Recast the listing below as a numbered list with one item per line, leaving out any blank lines.

Rows of pointing data:

+++

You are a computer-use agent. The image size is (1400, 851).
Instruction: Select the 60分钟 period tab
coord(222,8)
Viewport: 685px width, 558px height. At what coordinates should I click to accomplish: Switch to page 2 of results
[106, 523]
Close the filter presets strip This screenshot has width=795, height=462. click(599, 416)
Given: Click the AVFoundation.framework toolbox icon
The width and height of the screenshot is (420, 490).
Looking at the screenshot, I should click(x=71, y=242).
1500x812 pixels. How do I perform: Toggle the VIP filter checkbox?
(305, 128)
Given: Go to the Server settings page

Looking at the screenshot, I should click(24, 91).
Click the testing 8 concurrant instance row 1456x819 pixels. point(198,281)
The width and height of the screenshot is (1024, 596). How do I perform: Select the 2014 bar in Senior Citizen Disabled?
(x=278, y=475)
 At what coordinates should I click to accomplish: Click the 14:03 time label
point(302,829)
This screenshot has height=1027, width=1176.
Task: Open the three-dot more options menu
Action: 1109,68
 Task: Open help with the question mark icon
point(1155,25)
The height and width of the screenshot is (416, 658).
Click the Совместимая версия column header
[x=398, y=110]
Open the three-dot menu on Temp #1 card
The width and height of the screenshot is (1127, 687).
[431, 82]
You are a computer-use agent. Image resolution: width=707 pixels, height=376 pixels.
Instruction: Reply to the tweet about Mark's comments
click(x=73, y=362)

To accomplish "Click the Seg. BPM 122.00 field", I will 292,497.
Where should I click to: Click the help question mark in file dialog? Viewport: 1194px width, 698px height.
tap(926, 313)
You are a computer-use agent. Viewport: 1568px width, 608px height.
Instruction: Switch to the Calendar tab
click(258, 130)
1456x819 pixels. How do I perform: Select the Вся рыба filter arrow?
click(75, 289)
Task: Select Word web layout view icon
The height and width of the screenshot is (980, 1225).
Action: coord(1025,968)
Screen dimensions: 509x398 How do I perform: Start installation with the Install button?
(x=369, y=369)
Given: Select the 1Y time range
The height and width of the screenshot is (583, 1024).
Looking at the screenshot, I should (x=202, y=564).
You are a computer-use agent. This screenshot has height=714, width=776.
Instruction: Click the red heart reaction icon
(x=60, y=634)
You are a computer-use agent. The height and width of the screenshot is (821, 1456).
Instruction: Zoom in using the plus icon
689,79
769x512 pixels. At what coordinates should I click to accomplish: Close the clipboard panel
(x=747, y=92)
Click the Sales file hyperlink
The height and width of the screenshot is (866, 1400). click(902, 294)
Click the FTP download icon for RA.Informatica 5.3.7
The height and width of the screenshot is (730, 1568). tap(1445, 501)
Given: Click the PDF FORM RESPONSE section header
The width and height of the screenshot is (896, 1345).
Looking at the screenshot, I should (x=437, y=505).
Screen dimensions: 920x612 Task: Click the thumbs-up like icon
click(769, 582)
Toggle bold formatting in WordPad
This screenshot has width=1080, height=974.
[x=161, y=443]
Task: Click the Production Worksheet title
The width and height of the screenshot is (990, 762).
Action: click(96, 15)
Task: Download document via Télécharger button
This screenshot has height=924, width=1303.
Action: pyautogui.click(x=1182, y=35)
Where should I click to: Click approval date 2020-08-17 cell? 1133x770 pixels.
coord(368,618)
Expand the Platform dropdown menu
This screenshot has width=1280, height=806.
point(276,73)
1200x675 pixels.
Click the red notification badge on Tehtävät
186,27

+++

> **Result of this exercise**:
1. You are a computer-use agent. The image size is (1400, 851).
2. Instruction: Select the 60分钟 period tab
3. coord(222,8)
4. Viewport: 685px width, 558px height. At what coordinates should I click to accomplish: Switch to page 2 of results
5. [106, 523]
6. Close the filter presets strip This screenshot has width=795, height=462. click(599, 416)
7. Given: Click the AVFoundation.framework toolbox icon
8. The width and height of the screenshot is (420, 490).
9. Looking at the screenshot, I should click(x=71, y=242).
10. 1500x812 pixels. How do I perform: Toggle the VIP filter checkbox?
11. (305, 128)
12. Given: Go to the Server settings page
13. Looking at the screenshot, I should click(24, 91).
14. Click the testing 8 concurrant instance row 1456x819 pixels. point(198,281)
15. The width and height of the screenshot is (1024, 596). How do I perform: Select the 2014 bar in Senior Citizen Disabled?
16. (x=278, y=475)
17.  At what coordinates should I click to accomplish: Click the 14:03 time label
18. point(302,829)
19. This screenshot has height=1027, width=1176.
20. Task: Open the three-dot more options menu
21. Action: 1109,68
22.  Task: Open help with the question mark icon
23. point(1155,25)
24. The height and width of the screenshot is (416, 658).
25. Click the Совместимая версия column header
26. [x=398, y=110]
27. Open the three-dot menu on Temp #1 card
28. The width and height of the screenshot is (1127, 687).
29. [431, 82]
30. You are a computer-use agent. Image resolution: width=707 pixels, height=376 pixels.
31. Instruction: Reply to the tweet about Mark's comments
32. click(x=73, y=362)
33. To accomplish "Click the Seg. BPM 122.00 field", I will 292,497.
34. Where should I click to: Click the help question mark in file dialog? Viewport: 1194px width, 698px height.
35. tap(926, 313)
36. You are a computer-use agent. Viewport: 1568px width, 608px height.
37. Instruction: Switch to the Calendar tab
38. click(258, 130)
39. 1456x819 pixels. How do I perform: Select the Вся рыба filter arrow?
40. click(75, 289)
41. Task: Select Word web layout view icon
42. The height and width of the screenshot is (980, 1225).
43. Action: coord(1025,968)
44. Screen dimensions: 509x398 How do I perform: Start installation with the Install button?
45. (x=369, y=369)
46. Given: Select the 1Y time range
47. The height and width of the screenshot is (583, 1024).
48. Looking at the screenshot, I should (x=202, y=564).
49. You are a computer-use agent. This screenshot has height=714, width=776.
50. Instruction: Click the red heart reaction icon
51. (x=60, y=634)
52. You are a computer-use agent. The height and width of the screenshot is (821, 1456).
53. Instruction: Zoom in using the plus icon
54. 689,79
55. 769x512 pixels. At what coordinates should I click to accomplish: Close the clipboard panel
56. (x=747, y=92)
57. Click the Sales file hyperlink
58. The height and width of the screenshot is (866, 1400). click(902, 294)
59. Click the FTP download icon for RA.Informatica 5.3.7
60. The height and width of the screenshot is (730, 1568). tap(1445, 501)
61. Given: Click the PDF FORM RESPONSE section header
62. The width and height of the screenshot is (896, 1345).
63. Looking at the screenshot, I should (x=437, y=505).
64. Screen dimensions: 920x612 Task: Click the thumbs-up like icon
65. click(769, 582)
66. Toggle bold formatting in WordPad
67. This screenshot has width=1080, height=974.
68. [x=161, y=443]
69. Task: Click the Production Worksheet title
70. The width and height of the screenshot is (990, 762).
71. Action: click(96, 15)
72. Task: Download document via Télécharger button
73. This screenshot has height=924, width=1303.
74. Action: pyautogui.click(x=1182, y=35)
75. Where should I click to: Click approval date 2020-08-17 cell? 1133x770 pixels.
76. coord(368,618)
77. Expand the Platform dropdown menu
78. This screenshot has width=1280, height=806.
79. point(276,73)
80. 1200x675 pixels.
81. Click the red notification badge on Tehtävät
82. 186,27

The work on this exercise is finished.